Some of the Republican proposals before us today are supposed solutions to problems that simply do not exist,” Pallone said. He conversely praised the Democratic-led HR-1241 and HR-2552. HR-1241 would create a grant program at NTIA to help local governments and Indian tribes improve the efficiency of their broadband permitting reviews. HR-2552 would preempt state laws that prohibit municipal broadband networks. Many of the GOP drafts “could undermine” collaboration between the federal government and state and local entities on broadband projects, Matsui said.

Former FCC Commissioner Mike O’Rielly and executives from three communications sector groups broadly supported the GOP-led drafts. O’Rielly and NTCA Executive Vice President Michael Romano praised the Barriers and Regulatory Obstacles Avoids Deployment of Broadband Access and Needs Deregulatory (Broadband) Leadership Act, which would maintain state and local zoning authority over ISPs but would institute “reasonable” limitations, including shot clocks and cost-based fees, to their permitting processes.

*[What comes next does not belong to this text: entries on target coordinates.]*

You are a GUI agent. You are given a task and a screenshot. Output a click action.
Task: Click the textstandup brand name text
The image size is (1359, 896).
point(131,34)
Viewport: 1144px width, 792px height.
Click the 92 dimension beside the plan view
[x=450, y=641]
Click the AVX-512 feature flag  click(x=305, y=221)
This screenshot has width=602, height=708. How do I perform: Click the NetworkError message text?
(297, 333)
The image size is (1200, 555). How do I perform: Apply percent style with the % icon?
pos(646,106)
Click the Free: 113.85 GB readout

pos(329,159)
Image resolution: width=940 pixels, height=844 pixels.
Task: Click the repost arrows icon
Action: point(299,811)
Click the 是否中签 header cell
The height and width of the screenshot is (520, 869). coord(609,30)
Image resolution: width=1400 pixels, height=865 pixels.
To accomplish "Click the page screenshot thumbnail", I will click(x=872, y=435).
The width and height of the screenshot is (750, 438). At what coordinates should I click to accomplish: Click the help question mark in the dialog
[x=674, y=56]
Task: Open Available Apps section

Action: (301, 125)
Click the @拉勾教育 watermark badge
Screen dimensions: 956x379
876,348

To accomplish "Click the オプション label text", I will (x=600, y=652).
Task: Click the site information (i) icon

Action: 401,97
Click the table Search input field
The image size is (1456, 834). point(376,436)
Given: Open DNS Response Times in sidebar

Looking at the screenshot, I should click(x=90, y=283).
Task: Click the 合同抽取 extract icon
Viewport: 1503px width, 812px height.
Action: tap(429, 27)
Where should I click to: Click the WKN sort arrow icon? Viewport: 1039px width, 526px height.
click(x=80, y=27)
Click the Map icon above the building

The Broadband Expansion and Deployment Fee Equity and Efficiency (BEAD Fees) Act and Reducing Barriers for Broadband on Federal Lands Act are among several proposals that “would address concerns experienced by NTCA members,” Romano said. The BEAD Fees Act would require states accepting BEAD money to ensure that application fees charged by state and local governments are transparent, competitively neutral and cost based. The Reducing Barriers for Broadband on Federal Lands Act would exempt broadband projects on previously disturbed federal lands from NEPA and NHPA reviews.

The Wireless Infrastructure Association “supports efforts to codify the FCC’s interpretive decisions” and bills that “aim to do so” amid the 9th U.S. Circuit Court of Appeals’ current review of the commission’s 2020 declaratory ruling on wireless infrastructure (see 2303100069) and other legal challenges, said Senior Vice President-Government Affairs Mike Saperstein. He cited the Wireless Leadership Act and Broadband Leadership Act, “which would make permanent reforms to shot clocks and prevent unreasonable fees among other changes similar to previous FCC reforms.”

Louis Finkel, National Rural Electric Cooperative Association senior vice president-government relations, endorsed the Reducing Barriers for Broadband on Federal Lands, Facilitating the Deployment of Infrastructure with Greater Internet Transactions And Legacy Applications, and Connecting Communities Post Disaster acts but sharply criticized the Fair Access to Internet Ready Poles Act. The Fair Poles Act, which would remove the municipal and cooperative exception to pole attachment regulation from entities that received federal broadband support, “would dissuade electric cooperatives from participating in recently created federal programs aimed at supporting broadband infrastructure deployment in high-cost rural areas,” Finkel said.

Electronic Frontier Foundation Senior Legislative Counsel Ernesto Falcon believes some of the proposals “address parts of the puzzle to ensuring the successful implementation of BEAD” and specifically praised HR-1241, HR-2552 and the Standard Fees to Expedite Evaluation and Streamlining Act. The Standard Fees Act would establish a common fee for processing applications to deploy communications facilities on federal property.

HR-1241 “is likely a win-win for both industry and communities motivated to facilitate their entry while protecting the public interest at the same time,” Falcon said. HR-2552 “is probably one of the most important bills” on the docket since “the private sector has limitations in how much risk they can tolerate and how long they can wait on a return on investment.” The Standard Fees Act "heads in the right direction ... by requiring consistency across all federal agencies so that applicants planning network build that must cross public land can account for their costs with confidence," he said.